Introduction of Taijin Kyofusho and the Underlying Japanese Cultural Specific Social Contributors

IB 1010

The reason why the psychology disorder, Taijin Kyofusho, is rarely found in other countries except Japan, is poorly understood. This study intends to investigate how Japanese customs and traditions might potentially give rise to Taijin Kyofusho. In this study, several potential contributors are identified. Firstly, a Japanese-specific cognitive construct, called "amae", is thought to contribute to the development of Taijin Kyofusho. It is hypothesized that amae, which underlines a sense of unconditional nurturance, without any obligation to reciprocate, potentially burdens some people with stress and leads to pathological fear of interpersonal relationships. Another potential contributor are the specific display rules, which are assumptions people hold as they decide whether some emotions are appropriate or not. Researchers found that the Japanese hold a stricter display rule than Americans, entailing that Japanese people are less likely to freely display their emotions.
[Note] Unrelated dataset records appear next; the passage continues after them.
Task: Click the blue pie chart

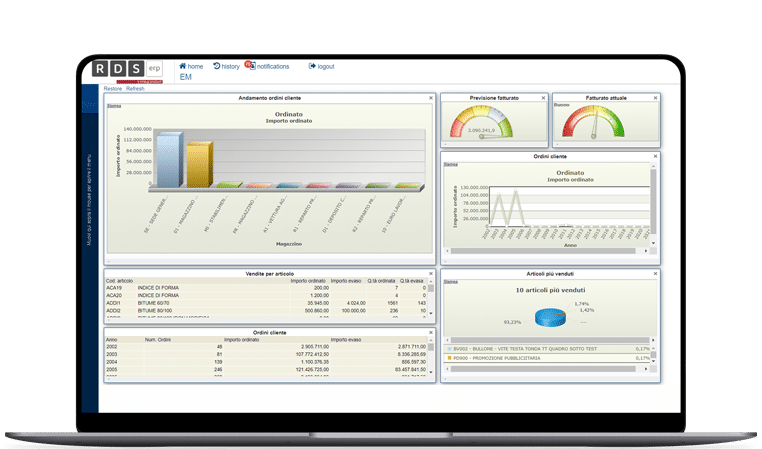Action: 549,316
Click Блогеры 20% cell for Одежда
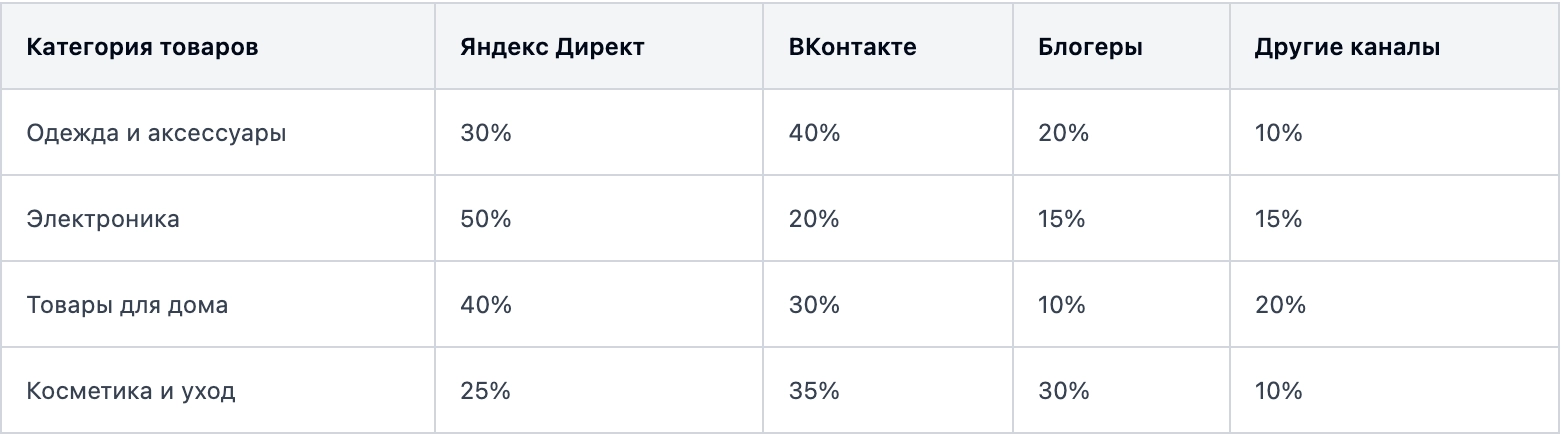 pyautogui.click(x=1063, y=133)
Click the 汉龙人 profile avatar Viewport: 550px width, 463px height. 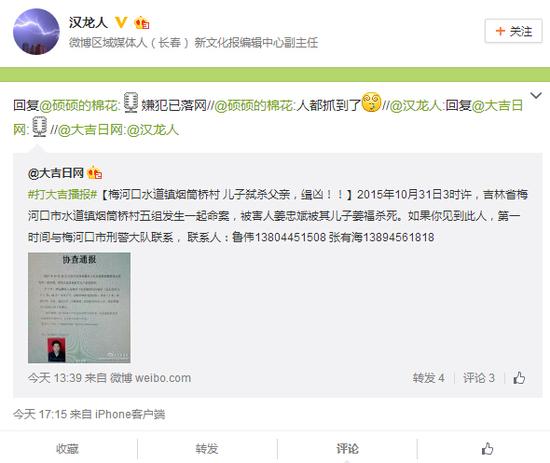click(x=36, y=32)
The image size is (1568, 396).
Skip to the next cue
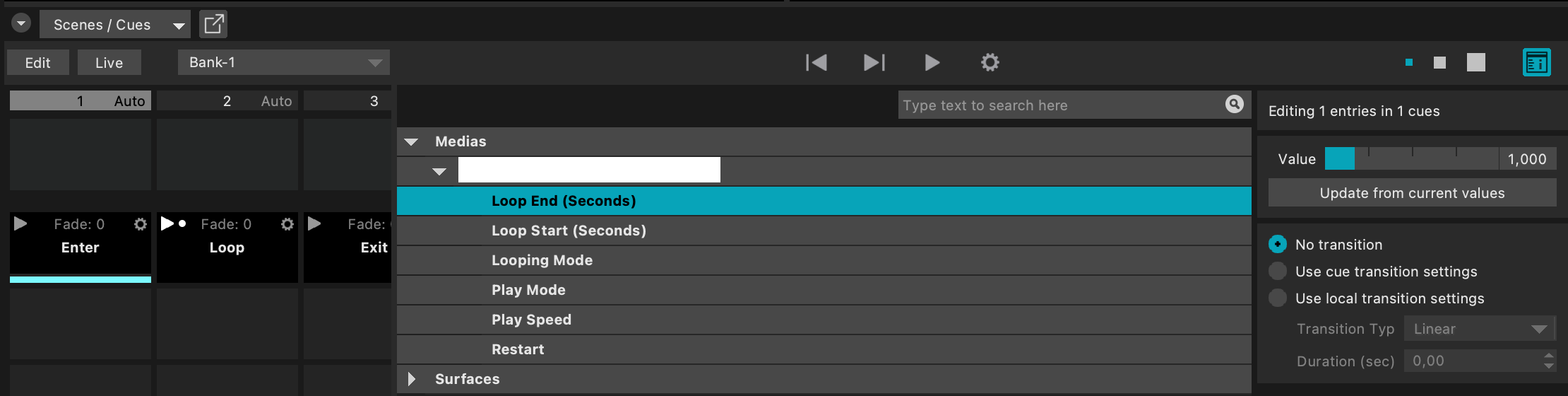(x=874, y=63)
This study also discovered that Japanese people often felt obligated to say yes to a equest even if it presented an impossible burden at the time. Lastly, the social pressure to retain harmony in the society is considered a contributing factor to the development of Taijin Kyofusho. The aim of the oral presentation is to display and illustrate these aforementioned findings and raise awareness of the existence of Taijin Kyofusho, as it is rarely known in Western culture.